WHAT YOU NEED TO DO: Pictures do not belong in the copy; retype the records below exactly.
··· INPUT
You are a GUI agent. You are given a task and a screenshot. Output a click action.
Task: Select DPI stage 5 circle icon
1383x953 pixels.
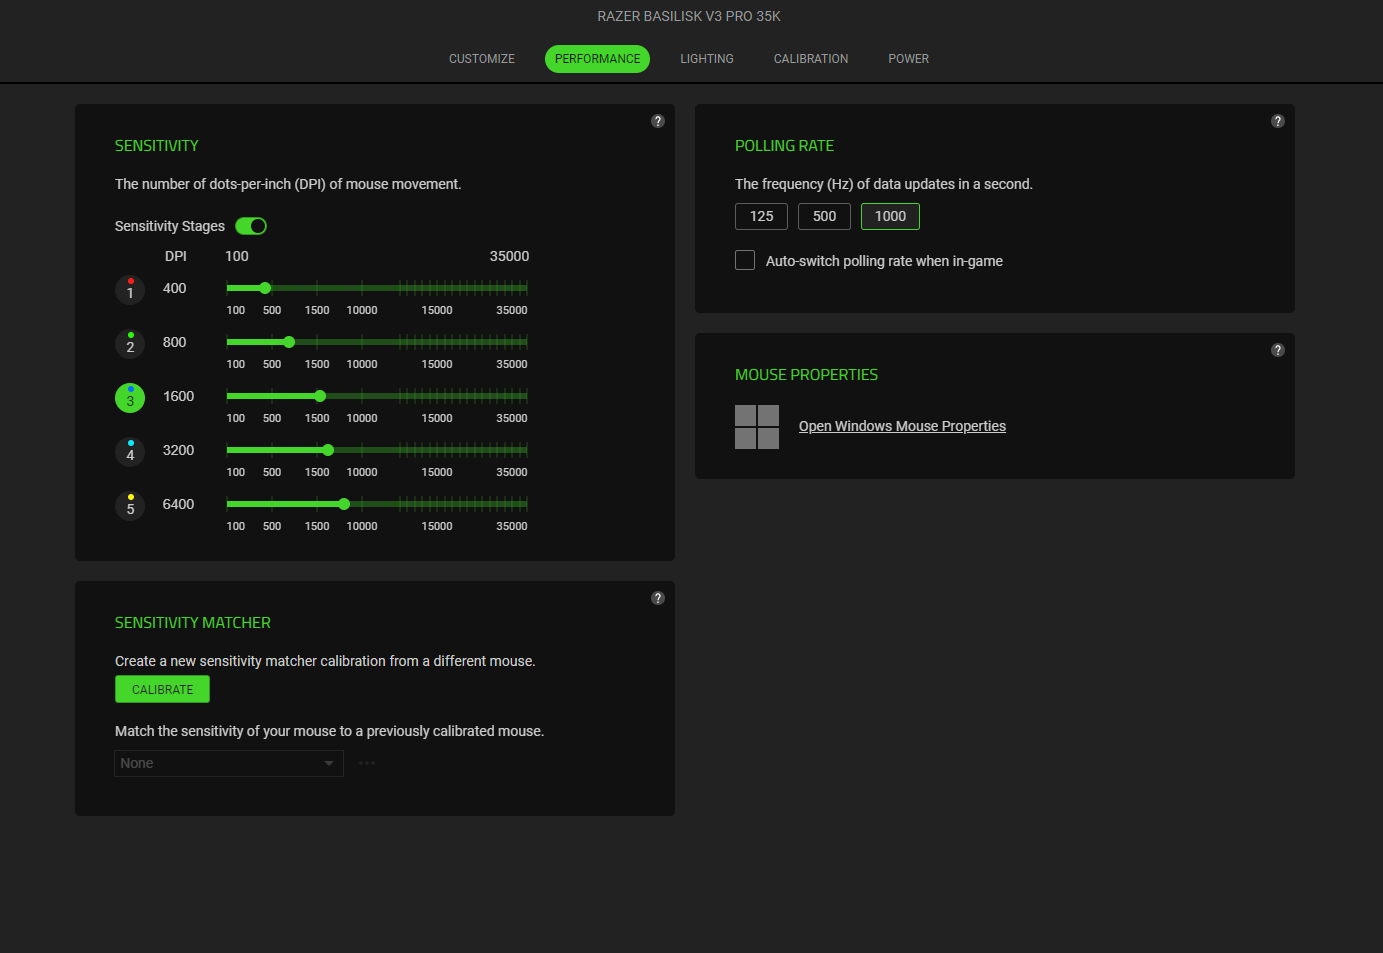(x=130, y=506)
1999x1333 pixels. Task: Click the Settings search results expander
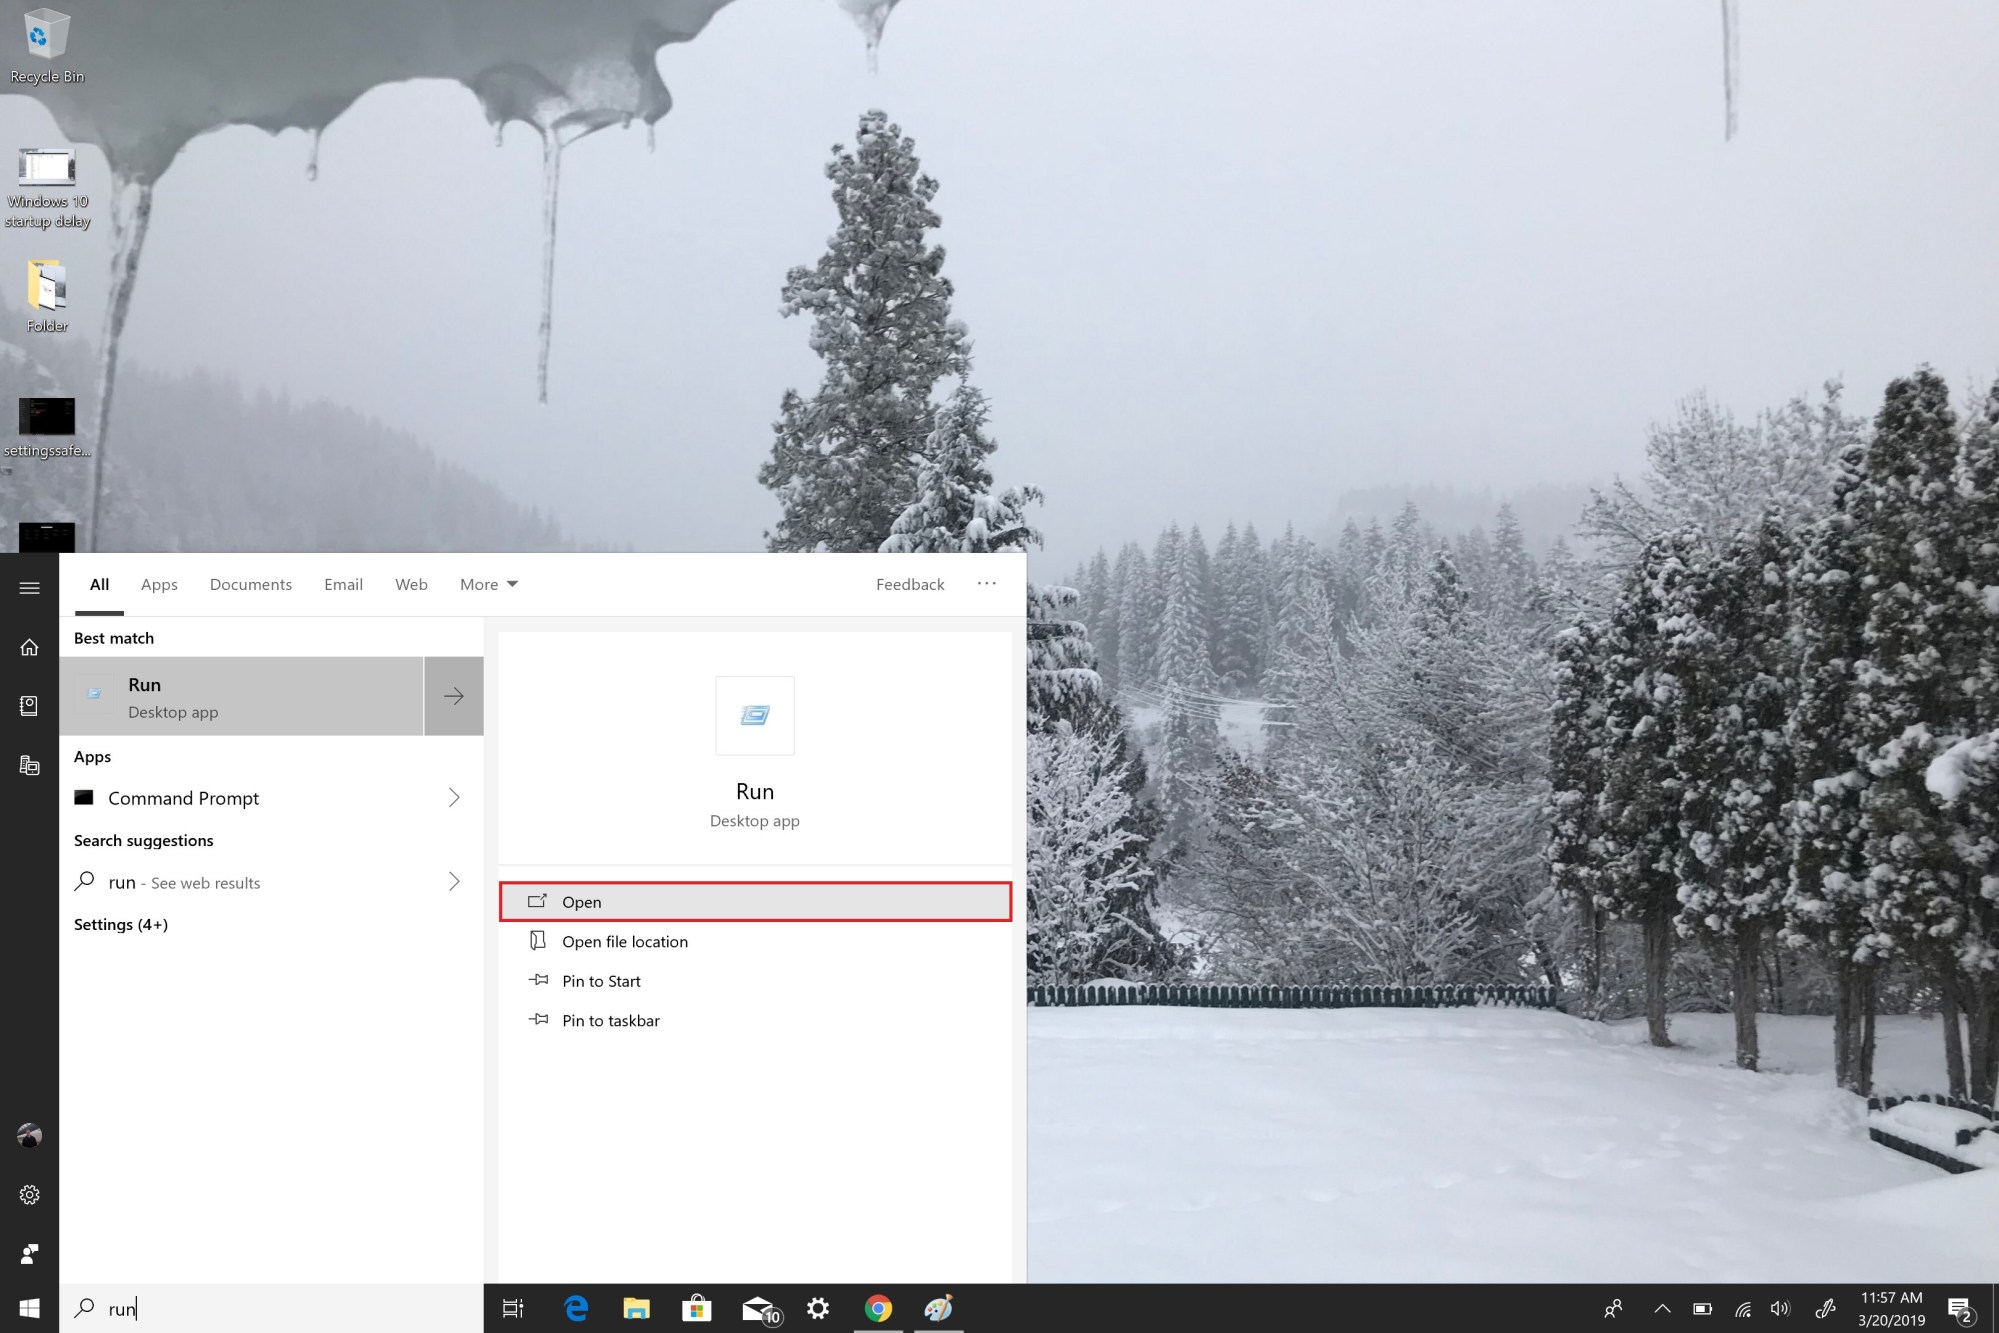[x=120, y=922]
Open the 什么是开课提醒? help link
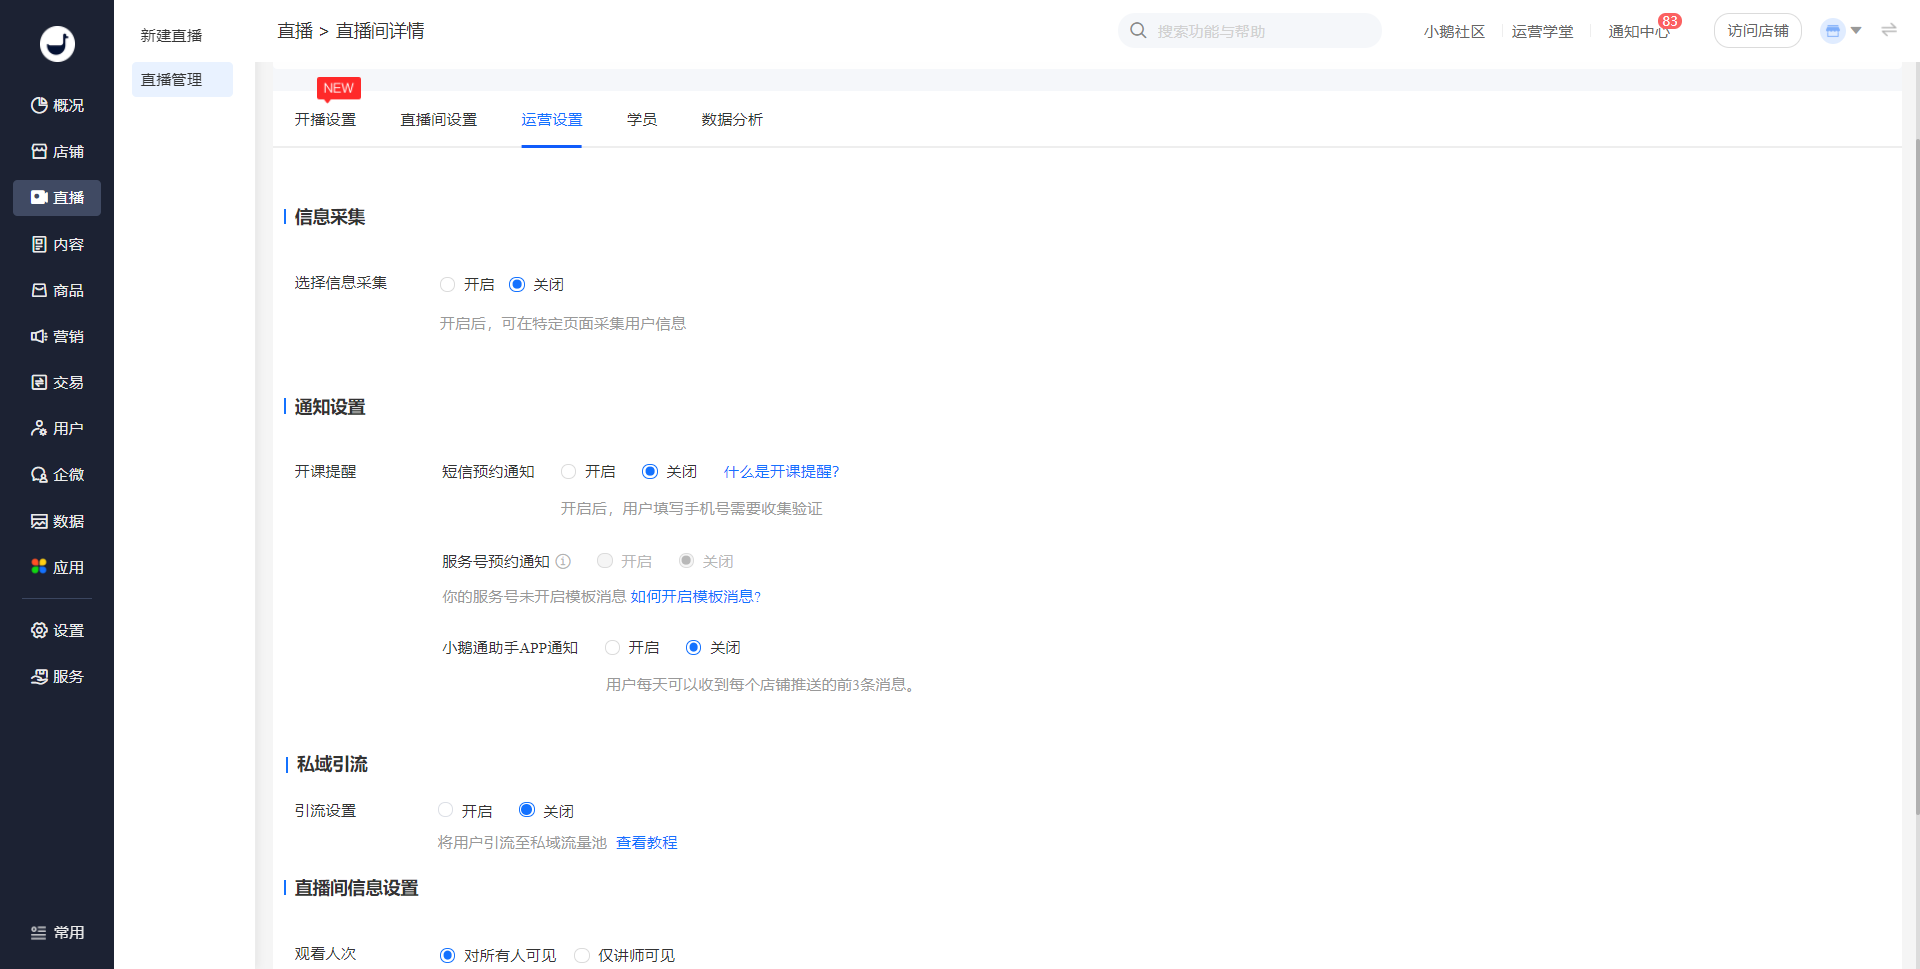Screen dimensions: 1920x969 (x=781, y=472)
······
RESULT OF THE EXERCISE:
You are a GUI agent. You are given a task and a screenshot. Output a click action.
Task: Select DPI stage 5 circle icon
1383x953 pixels.
(x=130, y=506)
1999x1333 pixels. Task: Click the Settings search results expander
[x=120, y=922]
Open the 什么是开课提醒? help link
Screen dimensions: 1920x969 (x=781, y=472)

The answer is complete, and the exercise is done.